Nov 9 (Reuters) – Pfizer Inc (PFE.N) and BioNTech on Tuesday requested the U.S. Food and Drug Administration (FDA) to authorize booster doses of their COVID-19 vaccine in all adults, presenting recent data showing the shot would help prevent disease across ages.
Over the past several months, the FDA has authorized Pfizer’s boosters for people who are immunocompromised, those who are aged 65 and above, all people at high risk of severe disease, and people who are regularly exposed to the virus.
Pfizer previously requested authorization for all people aged 16 or over, but the FDA held back on extending boosters to everyone, partly because there was not enough evidence of waning immunity or of the benefit of boosters in younger people.
Pfizer said it would present data from a large clinical study which last month showed that a booster dose of its vaccine was 95.6% effective against the coronavirus when compared to a vaccinated group that did not get the third shot.
The company and U.S. health officials have argued that boosters prevent hospitalizations and deaths and that they can slow mild infections as well.
U.S. President Joe Biden’s administration in August announced plans to roll out booster doses for all adults in September, before the FDA’s advisers had recommended a limited authorization.
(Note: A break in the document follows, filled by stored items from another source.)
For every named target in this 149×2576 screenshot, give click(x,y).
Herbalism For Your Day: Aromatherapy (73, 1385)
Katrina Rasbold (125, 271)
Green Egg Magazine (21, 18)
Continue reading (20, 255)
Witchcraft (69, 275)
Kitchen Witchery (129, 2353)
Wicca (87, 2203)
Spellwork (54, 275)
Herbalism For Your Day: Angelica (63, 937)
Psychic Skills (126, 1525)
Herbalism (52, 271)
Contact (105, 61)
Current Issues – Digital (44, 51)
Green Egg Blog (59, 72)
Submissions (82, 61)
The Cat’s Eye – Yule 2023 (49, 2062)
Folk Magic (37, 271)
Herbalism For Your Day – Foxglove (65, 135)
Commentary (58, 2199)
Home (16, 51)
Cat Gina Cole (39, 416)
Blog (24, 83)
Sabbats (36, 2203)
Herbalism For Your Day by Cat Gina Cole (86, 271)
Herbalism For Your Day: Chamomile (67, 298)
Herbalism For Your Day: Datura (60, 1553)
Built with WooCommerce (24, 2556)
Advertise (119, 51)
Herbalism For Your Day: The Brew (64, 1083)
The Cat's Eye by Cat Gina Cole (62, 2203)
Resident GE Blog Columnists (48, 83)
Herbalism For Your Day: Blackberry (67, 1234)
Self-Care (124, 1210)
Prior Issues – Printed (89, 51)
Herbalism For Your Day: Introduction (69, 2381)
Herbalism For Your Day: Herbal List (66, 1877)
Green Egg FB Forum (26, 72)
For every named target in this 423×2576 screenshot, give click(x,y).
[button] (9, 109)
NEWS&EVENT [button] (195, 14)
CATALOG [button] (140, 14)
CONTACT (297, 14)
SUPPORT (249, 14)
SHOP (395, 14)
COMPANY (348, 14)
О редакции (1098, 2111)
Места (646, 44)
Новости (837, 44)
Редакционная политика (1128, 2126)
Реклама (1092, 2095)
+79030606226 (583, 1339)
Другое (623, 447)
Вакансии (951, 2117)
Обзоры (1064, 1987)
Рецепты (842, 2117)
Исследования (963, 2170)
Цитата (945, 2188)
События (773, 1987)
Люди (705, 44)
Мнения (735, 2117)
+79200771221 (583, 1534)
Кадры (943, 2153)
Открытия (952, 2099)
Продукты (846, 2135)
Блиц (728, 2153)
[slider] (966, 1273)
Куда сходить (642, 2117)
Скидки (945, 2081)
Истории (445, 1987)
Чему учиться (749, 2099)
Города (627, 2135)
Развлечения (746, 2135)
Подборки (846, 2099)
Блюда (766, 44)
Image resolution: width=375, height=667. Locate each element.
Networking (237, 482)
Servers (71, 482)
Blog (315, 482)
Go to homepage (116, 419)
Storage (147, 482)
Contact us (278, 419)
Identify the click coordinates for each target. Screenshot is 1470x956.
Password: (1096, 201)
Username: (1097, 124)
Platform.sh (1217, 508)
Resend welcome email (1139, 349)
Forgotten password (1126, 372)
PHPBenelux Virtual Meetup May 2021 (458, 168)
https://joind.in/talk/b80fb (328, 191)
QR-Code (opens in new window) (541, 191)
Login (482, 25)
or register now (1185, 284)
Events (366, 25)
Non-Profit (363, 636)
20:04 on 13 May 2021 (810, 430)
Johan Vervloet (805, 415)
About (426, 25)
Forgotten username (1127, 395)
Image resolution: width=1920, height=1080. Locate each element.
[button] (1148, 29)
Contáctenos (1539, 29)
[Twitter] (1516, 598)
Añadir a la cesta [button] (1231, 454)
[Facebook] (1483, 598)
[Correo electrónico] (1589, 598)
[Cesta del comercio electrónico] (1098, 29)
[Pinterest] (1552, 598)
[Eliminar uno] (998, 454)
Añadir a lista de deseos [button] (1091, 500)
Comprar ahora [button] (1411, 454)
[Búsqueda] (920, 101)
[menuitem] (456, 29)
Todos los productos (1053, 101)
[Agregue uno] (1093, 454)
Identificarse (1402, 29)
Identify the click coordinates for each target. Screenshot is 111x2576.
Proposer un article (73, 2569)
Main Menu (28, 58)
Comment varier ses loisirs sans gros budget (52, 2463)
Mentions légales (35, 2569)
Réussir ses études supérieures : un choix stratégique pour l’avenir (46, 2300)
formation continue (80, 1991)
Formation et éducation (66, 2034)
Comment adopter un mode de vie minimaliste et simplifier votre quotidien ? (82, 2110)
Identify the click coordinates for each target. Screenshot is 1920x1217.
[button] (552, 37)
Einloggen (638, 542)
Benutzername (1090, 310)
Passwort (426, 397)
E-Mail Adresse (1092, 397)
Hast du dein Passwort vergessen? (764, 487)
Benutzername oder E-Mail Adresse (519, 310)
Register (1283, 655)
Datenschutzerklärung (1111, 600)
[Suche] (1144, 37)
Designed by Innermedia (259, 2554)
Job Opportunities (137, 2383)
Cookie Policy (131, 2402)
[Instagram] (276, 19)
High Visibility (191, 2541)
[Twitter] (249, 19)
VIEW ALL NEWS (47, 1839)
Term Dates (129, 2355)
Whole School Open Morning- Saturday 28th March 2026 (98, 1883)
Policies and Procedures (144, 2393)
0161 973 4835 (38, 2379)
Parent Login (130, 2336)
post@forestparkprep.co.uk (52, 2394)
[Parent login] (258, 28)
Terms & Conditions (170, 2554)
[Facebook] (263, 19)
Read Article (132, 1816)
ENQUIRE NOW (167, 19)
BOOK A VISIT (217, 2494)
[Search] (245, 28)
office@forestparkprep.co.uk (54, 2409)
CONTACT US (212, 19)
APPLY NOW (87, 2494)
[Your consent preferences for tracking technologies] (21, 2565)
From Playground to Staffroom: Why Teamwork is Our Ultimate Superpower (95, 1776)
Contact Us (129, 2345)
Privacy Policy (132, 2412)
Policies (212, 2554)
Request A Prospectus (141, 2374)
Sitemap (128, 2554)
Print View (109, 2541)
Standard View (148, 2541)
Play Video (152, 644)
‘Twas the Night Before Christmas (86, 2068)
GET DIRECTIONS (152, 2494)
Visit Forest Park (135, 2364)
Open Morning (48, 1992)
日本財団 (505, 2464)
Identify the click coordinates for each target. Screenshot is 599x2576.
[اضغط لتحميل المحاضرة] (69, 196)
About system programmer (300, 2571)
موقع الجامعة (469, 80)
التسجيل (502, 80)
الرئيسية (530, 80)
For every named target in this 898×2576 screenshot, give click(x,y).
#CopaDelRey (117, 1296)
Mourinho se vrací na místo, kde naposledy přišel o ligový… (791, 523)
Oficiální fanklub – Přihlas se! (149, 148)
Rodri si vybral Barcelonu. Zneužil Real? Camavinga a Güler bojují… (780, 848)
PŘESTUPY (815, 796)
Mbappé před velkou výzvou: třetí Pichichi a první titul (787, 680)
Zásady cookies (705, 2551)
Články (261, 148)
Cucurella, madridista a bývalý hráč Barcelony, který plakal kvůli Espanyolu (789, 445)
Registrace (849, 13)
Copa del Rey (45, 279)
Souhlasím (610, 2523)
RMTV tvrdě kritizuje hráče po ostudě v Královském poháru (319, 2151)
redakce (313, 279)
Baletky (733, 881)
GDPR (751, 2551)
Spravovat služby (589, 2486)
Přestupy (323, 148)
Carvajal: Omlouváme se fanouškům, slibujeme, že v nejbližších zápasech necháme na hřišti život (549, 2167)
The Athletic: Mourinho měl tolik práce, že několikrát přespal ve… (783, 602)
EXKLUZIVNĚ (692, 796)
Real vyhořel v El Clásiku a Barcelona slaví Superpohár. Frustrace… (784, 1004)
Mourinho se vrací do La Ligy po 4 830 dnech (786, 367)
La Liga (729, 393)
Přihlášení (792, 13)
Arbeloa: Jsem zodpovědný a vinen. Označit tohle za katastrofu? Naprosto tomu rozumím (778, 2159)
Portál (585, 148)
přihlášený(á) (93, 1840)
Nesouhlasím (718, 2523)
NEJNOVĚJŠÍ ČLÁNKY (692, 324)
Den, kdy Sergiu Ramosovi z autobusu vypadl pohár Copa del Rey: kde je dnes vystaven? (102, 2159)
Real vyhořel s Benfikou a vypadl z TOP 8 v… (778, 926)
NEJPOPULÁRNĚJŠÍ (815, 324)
Moderna (MRNA.O) is likely to file a request with the U.S. FDA to broaden emergency use authorization of its boosters in all adults, CNBC reported on Tuesday, citing sources familiar with the matter, but said the timing of the filing was not known yet.
Moderna’s booster doses have been cleared for use in a similar group of patients to Pfizer’s, and a booster shot of Johnson & Johnson’s (JNJ.N) COVID-19 vaccine has been authorized for use as well. Roughly 25 million Americans had received a booster, as of Monday.
Moderna did not immediately respond to a Reuters request for comment.